▶ What you are asked to do: Retype the lines from the one containing "The width and height of the screenshot is (583, 438)." through the last line of the entries below, exactly and in full, omitting every image.

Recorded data
________________________
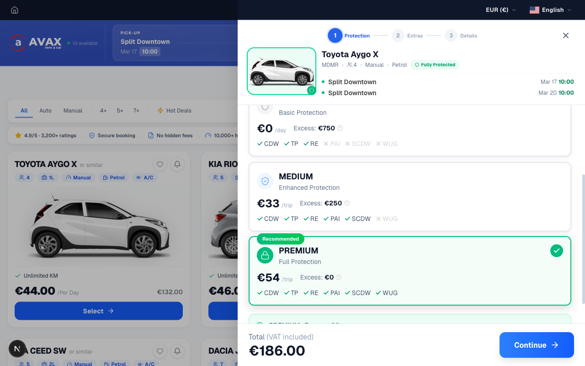Image resolution: width=585 pixels, height=366 pixels.
Task: Select the Premium Full Protection checkmark
Action: tap(556, 251)
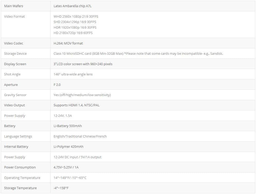Click the F 2.0 aperture value

[57, 85]
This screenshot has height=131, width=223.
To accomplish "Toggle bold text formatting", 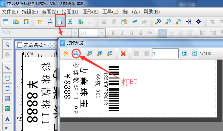I will coord(113,33).
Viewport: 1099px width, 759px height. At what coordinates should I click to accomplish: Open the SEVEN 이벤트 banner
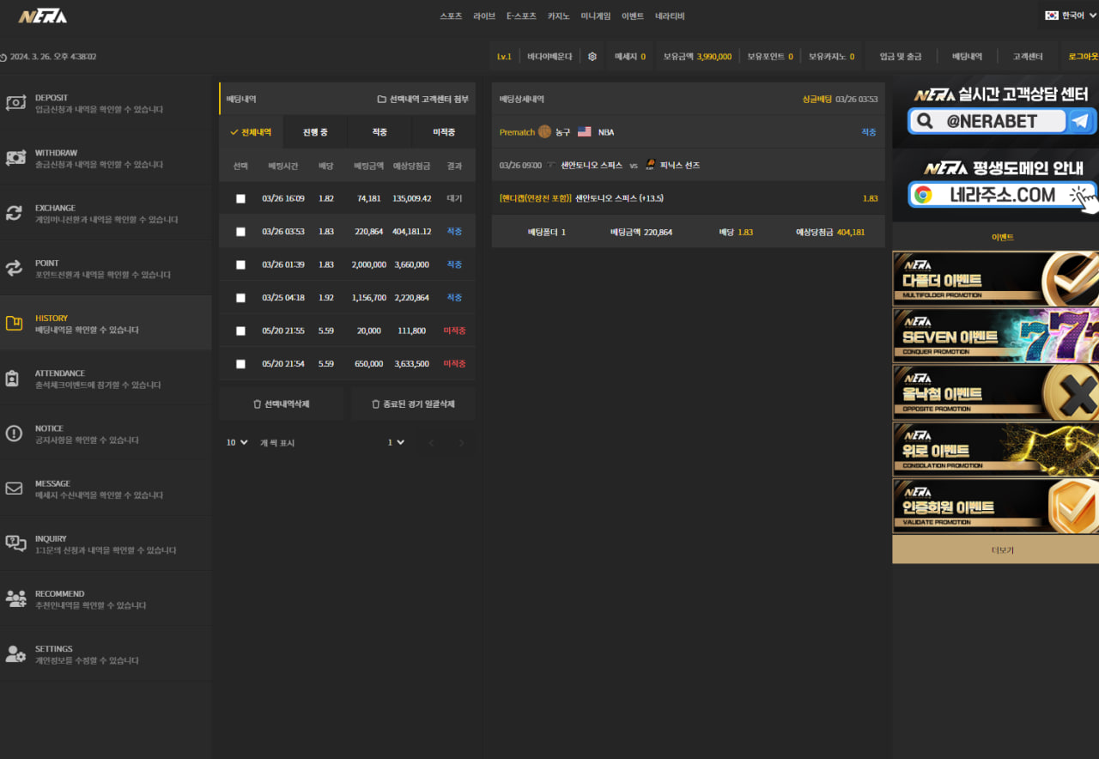995,333
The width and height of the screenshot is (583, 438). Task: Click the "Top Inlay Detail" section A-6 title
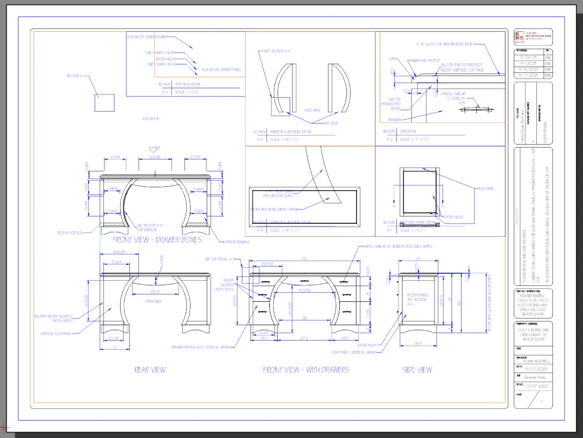click(188, 84)
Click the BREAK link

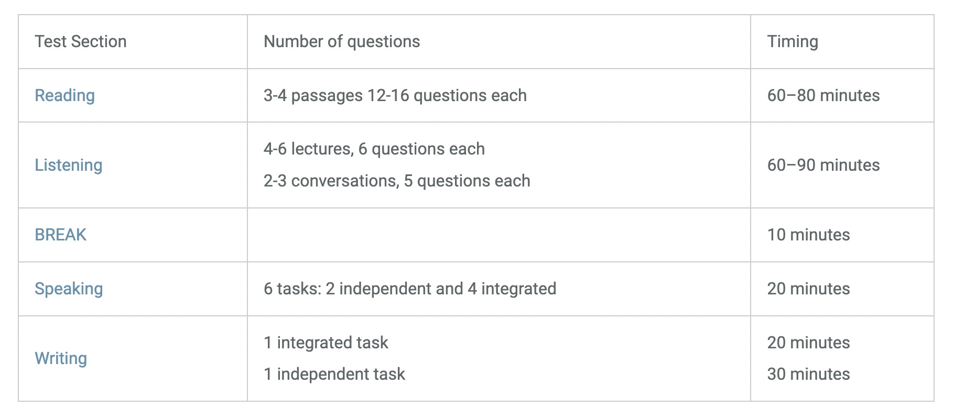point(60,235)
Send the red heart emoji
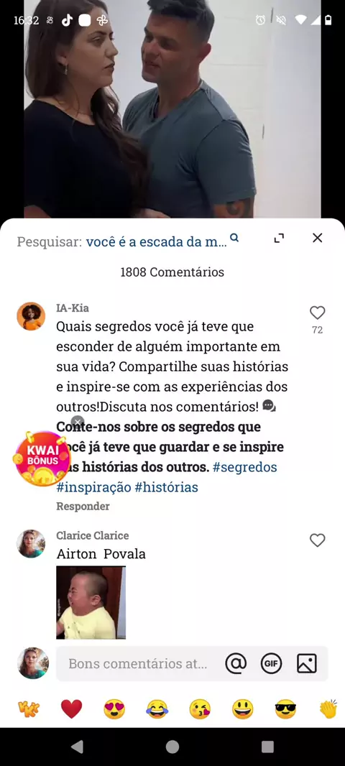345x766 pixels. [71, 709]
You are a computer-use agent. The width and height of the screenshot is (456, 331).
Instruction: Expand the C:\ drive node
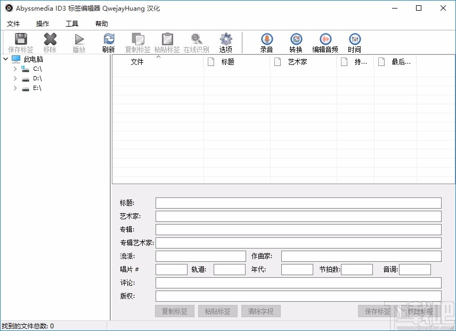coord(15,69)
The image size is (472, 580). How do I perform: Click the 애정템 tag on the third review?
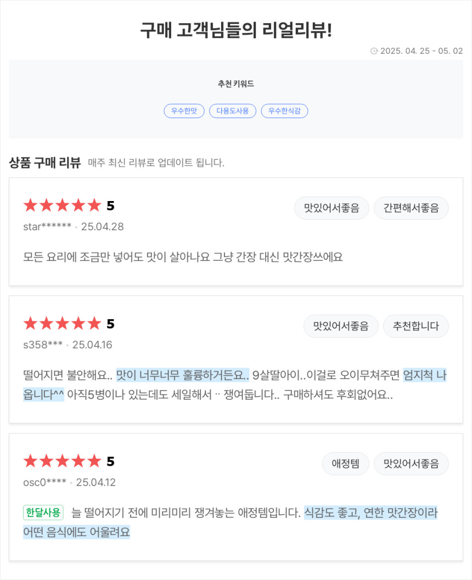[x=346, y=464]
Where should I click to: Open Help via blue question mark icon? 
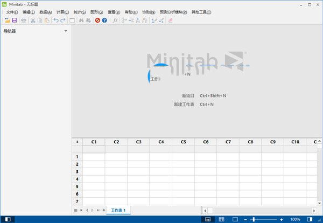(x=104, y=20)
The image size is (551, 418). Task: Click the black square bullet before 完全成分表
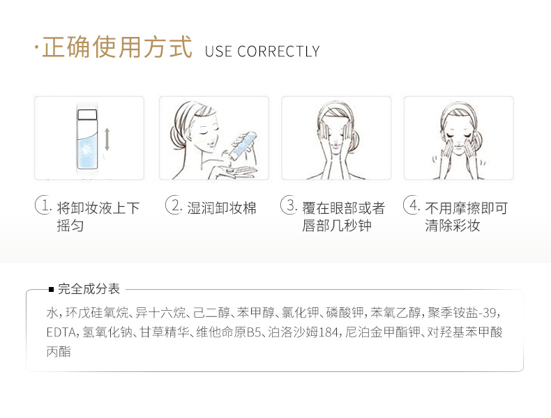point(52,290)
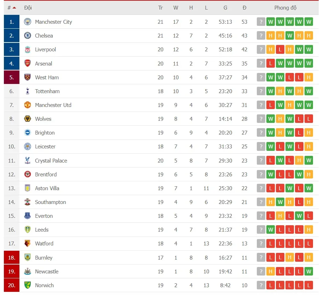Toggle West Ham's unknown fixture badge

261,77
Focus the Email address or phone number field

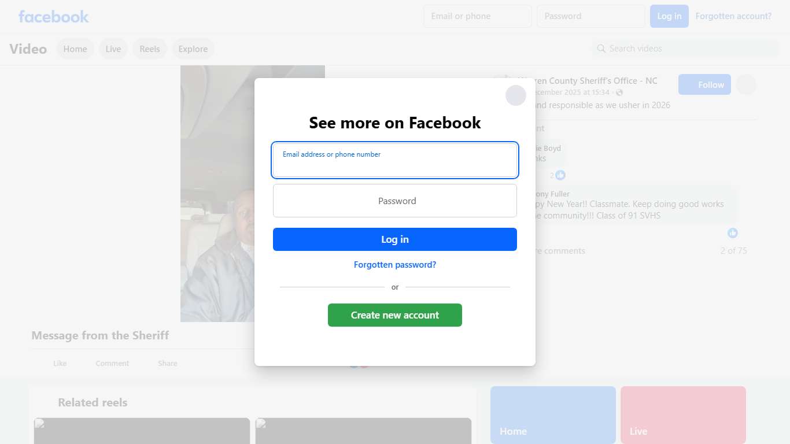(x=395, y=160)
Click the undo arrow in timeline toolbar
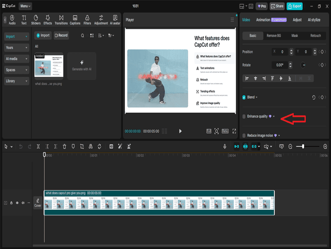This screenshot has height=249, width=331. click(x=21, y=146)
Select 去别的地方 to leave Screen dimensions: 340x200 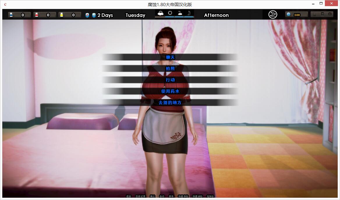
________________________
▶ Expected answer:
The width and height of the screenshot is (583, 438). Task: Click the "Top Inlay Detail" section A-6 title
click(188, 84)
Click the BREAK link

point(60,235)
Send the red heart emoji
345x766 pixels. [71, 709]
You are a computer-use agent. The width and height of the screenshot is (456, 331).
Instruction: Expand the C:\ drive node
coord(15,69)
The image size is (472, 580). How do I perform: Click the 애정템 tag on the third review?
[x=346, y=464]
Where should I click to: Open Help via blue question mark icon? 
(x=104, y=20)
The image size is (551, 418). Task: Click the black square bullet before 完全成分表
point(52,290)
Toggle West Ham's unknown fixture badge

261,77
Focus the Email address or phone number field

(x=395, y=160)
Click the undo arrow in timeline toolbar
This screenshot has height=249, width=331. click(x=21, y=146)
Select 去别的地方 to leave Screen dimensions: 340x200 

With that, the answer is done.